→ Your goal: Your output must match the records below character for character.
=== Extracted records ===
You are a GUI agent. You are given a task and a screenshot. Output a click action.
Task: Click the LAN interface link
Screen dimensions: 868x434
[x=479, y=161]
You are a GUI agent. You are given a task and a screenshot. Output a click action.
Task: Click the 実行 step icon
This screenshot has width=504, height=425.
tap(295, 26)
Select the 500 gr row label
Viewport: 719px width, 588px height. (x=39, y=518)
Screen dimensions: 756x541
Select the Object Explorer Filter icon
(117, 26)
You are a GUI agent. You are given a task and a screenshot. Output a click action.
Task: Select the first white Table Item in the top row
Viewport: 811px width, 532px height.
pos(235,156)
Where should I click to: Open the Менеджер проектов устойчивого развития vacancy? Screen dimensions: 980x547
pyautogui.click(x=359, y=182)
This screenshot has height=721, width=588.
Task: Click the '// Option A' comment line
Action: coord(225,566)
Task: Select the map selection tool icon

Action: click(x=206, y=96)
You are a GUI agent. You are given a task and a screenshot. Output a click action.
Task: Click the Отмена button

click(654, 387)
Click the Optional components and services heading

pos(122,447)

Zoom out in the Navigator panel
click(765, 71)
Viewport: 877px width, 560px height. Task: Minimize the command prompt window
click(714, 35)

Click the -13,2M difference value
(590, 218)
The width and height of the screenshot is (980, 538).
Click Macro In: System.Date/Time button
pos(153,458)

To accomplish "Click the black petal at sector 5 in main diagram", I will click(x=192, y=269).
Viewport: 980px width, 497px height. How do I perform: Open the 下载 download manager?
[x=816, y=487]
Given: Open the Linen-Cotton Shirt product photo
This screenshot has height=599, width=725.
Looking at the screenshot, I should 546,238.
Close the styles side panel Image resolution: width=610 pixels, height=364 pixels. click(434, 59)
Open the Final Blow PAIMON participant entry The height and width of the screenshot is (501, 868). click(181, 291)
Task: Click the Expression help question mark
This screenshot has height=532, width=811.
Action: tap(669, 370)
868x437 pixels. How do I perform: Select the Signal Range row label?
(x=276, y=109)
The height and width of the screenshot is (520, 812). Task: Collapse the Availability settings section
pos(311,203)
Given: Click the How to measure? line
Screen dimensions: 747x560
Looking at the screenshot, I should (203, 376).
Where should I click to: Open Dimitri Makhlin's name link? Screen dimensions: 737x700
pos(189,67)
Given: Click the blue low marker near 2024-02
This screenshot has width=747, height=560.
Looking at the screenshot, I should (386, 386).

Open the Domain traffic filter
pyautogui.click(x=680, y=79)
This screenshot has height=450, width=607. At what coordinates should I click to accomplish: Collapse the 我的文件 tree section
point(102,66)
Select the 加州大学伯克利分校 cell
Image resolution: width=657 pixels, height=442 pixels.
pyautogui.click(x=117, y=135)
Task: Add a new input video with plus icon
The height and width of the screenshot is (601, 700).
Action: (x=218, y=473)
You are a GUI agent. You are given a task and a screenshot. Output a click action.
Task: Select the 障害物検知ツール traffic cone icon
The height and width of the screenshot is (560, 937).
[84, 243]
===
→ Output:
You are a GUI agent. You are given a task and a screenshot. Output a click action.
Task: Click the LAN interface link
Screen dimensions: 868x434
[x=479, y=161]
You are a GUI agent. You are given a task and a screenshot. Output a click action.
Task: Click the 実行 step icon
This screenshot has width=504, height=425.
tap(295, 26)
Select the 500 gr row label
Viewport: 719px width, 588px height. (x=39, y=518)
Screen dimensions: 756x541
Select the Object Explorer Filter icon
(117, 26)
You are a GUI agent. You are given a task and a screenshot. Output a click action.
Task: Select the first white Table Item in the top row
Viewport: 811px width, 532px height.
pos(235,156)
Where should I click to: Open the Менеджер проектов устойчивого развития vacancy? Screen dimensions: 980x547
pyautogui.click(x=359, y=182)
This screenshot has height=721, width=588.
Task: Click the '// Option A' comment line
Action: coord(225,566)
Task: Select the map selection tool icon

Action: click(x=206, y=96)
You are a GUI agent. You are given a task and a screenshot. Output a click action.
Task: Click the Отмена button

click(654, 387)
Click the Optional components and services heading

pos(122,447)

Zoom out in the Navigator panel
click(765, 71)
Viewport: 877px width, 560px height. Task: Minimize the command prompt window
click(714, 35)

Click the -13,2M difference value
(590, 218)
The width and height of the screenshot is (980, 538).
Click Macro In: System.Date/Time button
pos(153,458)

To accomplish "Click the black petal at sector 5 in main diagram", I will click(x=192, y=269).
Viewport: 980px width, 497px height. How do I perform: Open the 下载 download manager?
[x=816, y=487]
Given: Open the Linen-Cotton Shirt product photo
This screenshot has height=599, width=725.
Looking at the screenshot, I should 546,238.
Close the styles side panel Image resolution: width=610 pixels, height=364 pixels. click(434, 59)
Open the Final Blow PAIMON participant entry The height and width of the screenshot is (501, 868). click(181, 291)
Task: Click the Expression help question mark
This screenshot has height=532, width=811.
Action: tap(669, 370)
868x437 pixels. How do I perform: Select the Signal Range row label?
(x=276, y=109)
The height and width of the screenshot is (520, 812). Task: Collapse the Availability settings section
pos(311,203)
Given: Click the How to measure? line
Screen dimensions: 747x560
Looking at the screenshot, I should (203, 376).
Where should I click to: Open Dimitri Makhlin's name link? Screen dimensions: 737x700
pos(189,67)
Given: Click the blue low marker near 2024-02
This screenshot has width=747, height=560.
Looking at the screenshot, I should (386, 386).

Open the Domain traffic filter
pyautogui.click(x=680, y=79)
This screenshot has height=450, width=607. At what coordinates should I click to accomplish: Collapse the 我的文件 tree section
point(102,66)
Select the 加州大学伯克利分校 cell
Image resolution: width=657 pixels, height=442 pixels.
pyautogui.click(x=117, y=135)
Task: Add a new input video with plus icon
The height and width of the screenshot is (601, 700).
Action: (x=218, y=473)
You are a GUI agent. You are given a task and a screenshot. Output a click action.
Task: Select the 障害物検知ツール traffic cone icon
The height and width of the screenshot is (560, 937).
[84, 243]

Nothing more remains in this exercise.